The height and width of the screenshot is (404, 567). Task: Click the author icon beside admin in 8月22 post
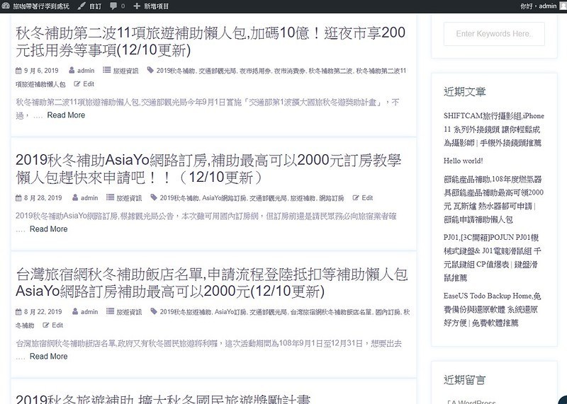click(x=74, y=312)
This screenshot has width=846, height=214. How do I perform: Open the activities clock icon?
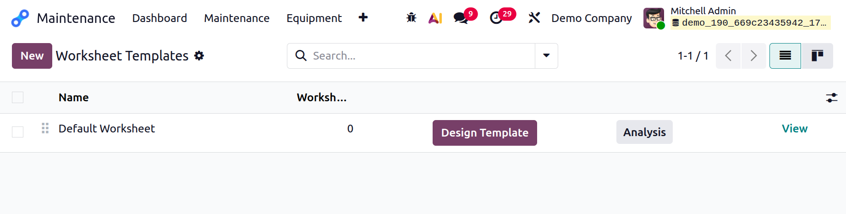[x=496, y=18]
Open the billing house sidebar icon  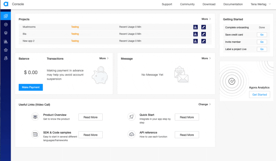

| What the task requires |
Pictures do not belong in the copy. Please reproduce the entries above exactly otherwise.

| Output for this task |
The height and width of the screenshot is (404, 567). Task: Click the author icon beside admin in 8月22 post
click(x=74, y=312)
This screenshot has width=846, height=214. How do I perform: Open the activities clock icon?
[x=496, y=18]
Open the billing house sidebar icon  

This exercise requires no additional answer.